In audizione in Commissione Sanità, il coordinatore del Cts ricorda come le stesse compagnie farmaceutiche avevano presentato all’EMA un dossier in cui la popolazione studiata aveva avuto richiami fino a 42 giorni
Ritardare il richiamo dei vaccini anti Covid a mRNA di tre settimane non ne inficia l’efficacia. Lo ripetono all’unisono sia il Direttore Generale dell’AIFA Nicola Magrini che Franco Locatelli, presidente del Consiglio superiore di sanità (Css) e coordinatore del Comitato tecnico scientifico (Cts).

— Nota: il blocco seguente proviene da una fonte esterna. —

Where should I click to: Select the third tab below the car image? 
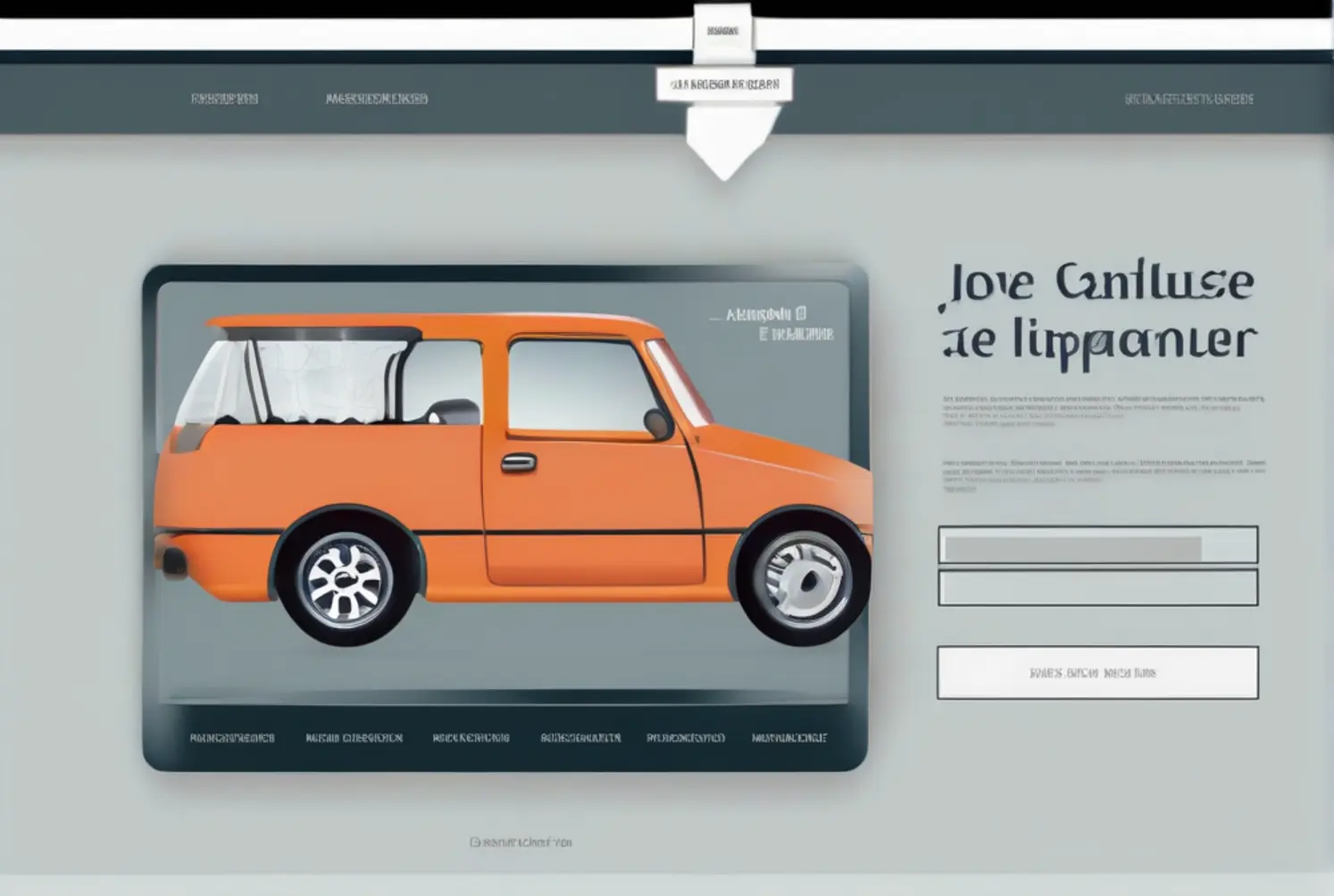point(471,738)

Lo hanno ribadito in audizione presso la Commissione Igiene e Sanità di Palazzo Madama, chiamati a spiegare una decisione che ha disorientato l’opinione pubblica soprattutto dopo la presa di posizione di Pfizer che invece richiamava il termine di 21 giorni.

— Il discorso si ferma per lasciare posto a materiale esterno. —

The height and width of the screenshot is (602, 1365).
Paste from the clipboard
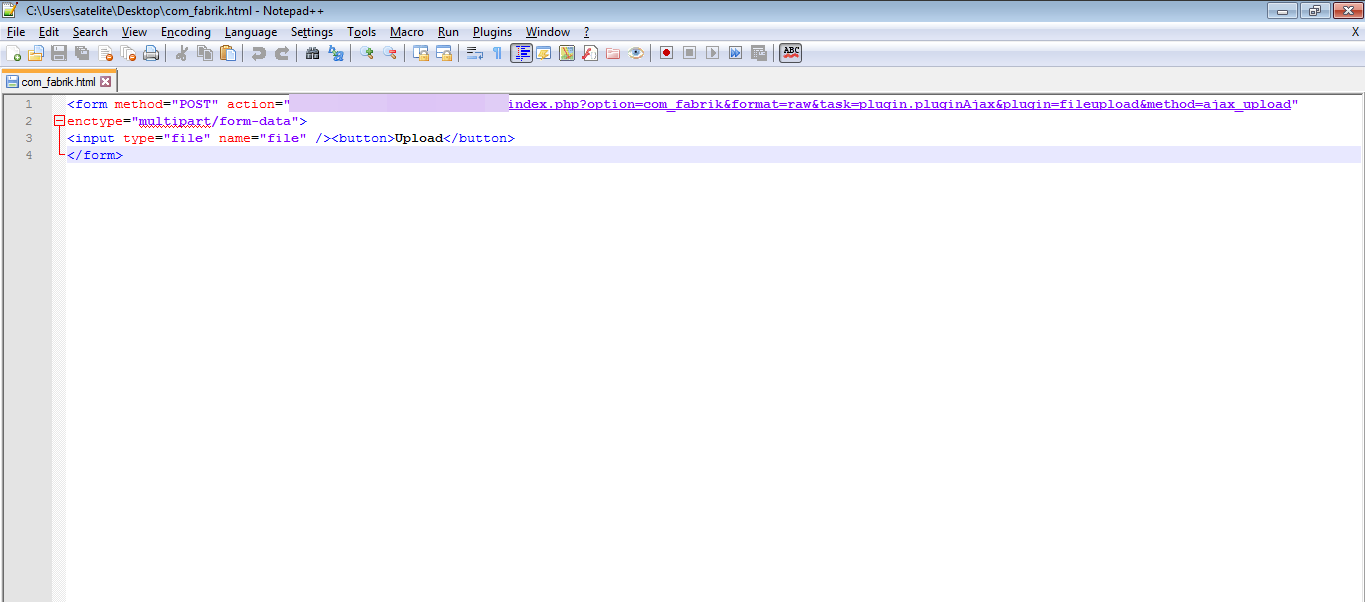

«La somministrazione della seconda dose entro i 42 giorni dalla prima è stata anche riportata nel dossier fornito dalle company all’EMA e non inficia l’efficacia della risposta immunitaria. La prima somministrazione di entrambi i vaccini a mRNA conferisce protezione rispetto a forme gravi in percentuali maggiori all’80%», ha sottolineato Locatelli. Sulla stessa lunghezza d’onda Magrini: «Aifa ha riferito che si registra l’indicazione di 21-28 giorni per Pfizer e Moderna come dato certificato, ma che la popolazione studiata arrivava fino a 42 giorni e pertanto si poteva ritenere approvato e on label un uso di questo tipo che è stato preferito e scelto come una modalità di somministrazione accettabile e preferibile».
Locatelli ha poi mostrato alcune diapositive che citano studi che hanno spinto il CTS a emanare la raccomandazione per il differimento: emerge che nel caso dei vaccini a mRNA la curva dei decessi ha iniziato a calare già dalla settima-ottava giornata dopo la somministrazione della prima dose.
«Già nella documentazione fornita da Pfizer-Biontech ad EMA era evidenziato che gli studi avevano incluso partecipanti che hanno ricevuto la loro seconda dose di vaccinazione in un intervallo tra i 19 e i 42 giorni dalla prima vaccinazione» ricorda Locatelli che conclude: «In un altro studio è emerso che persone sopra gli 80 anni che hanno aspettato 12-13 settimane hanno avuto un picco di risposta anticorpale maggiore rispetto a chi ha avuto la seconda dose a tre settimane dalla prima».
Il coordinatore del Cts ha tuttavia ammesso che la decisione è stata dovuta anche al problema della scarsità delle dosi: «C’era stato un confronto con il generale Figliuolo durante il quale il commissario straordinario aveva stimato che l’allungamento dell’intervallo avrebbe potuto consentire di incrementare fino a 3 milioni il numero di soggetti in grado di ricevere la prima dose entro il mese di maggio».
Si sta facendo largo anche nella comunità scientifica l’ipotesi che dopo un certo numero di mesi sia necessario un terzo richiamo di vaccini. «È assolutamente ragionevole ipotizzare la necessità di ricorrere a una terza dose di vaccino anti-Covid. Ma non è al momento stimabile quando dovrà essere raccomandata la somministrazione, e questo è legato al fatto che i tempi di osservazione dei soggetti vaccinati sono ancora limitati», ha spiegato Locatelli.
Sull’ipotesi seconda dose per il vaccino Johnson&Johnson Magrini non si sbilancia: «È un vaccino a dose singola e resta tale. Il richiamo, come per gli altri vaccini, lo valuteremo dopo 9-12 mesi, a cadenza annuale. Nel prossimo inverno valuteremo per tutti i vaccini, in base alla circolazione del virus o se ci saranno varianti, la necessità di una nuova somministrazione».
Magrini ha poi voluto rimarcare che «la campagna vaccinale in Italia stia andando meglio che in numerosi paesi europei per quanto riguarda l’accettazione complessiva. Se anche c’è il movimento anti-vaccini, o di paura e sospetto delle vaccinazioni, credo che sia in proporzione in quantità inferiore ad altri paesi, dove si portano dati di diffidenza vaccinale più elevati. I vaccini sono una grande opportunità, si stanno dimostrando straordinariamente efficaci».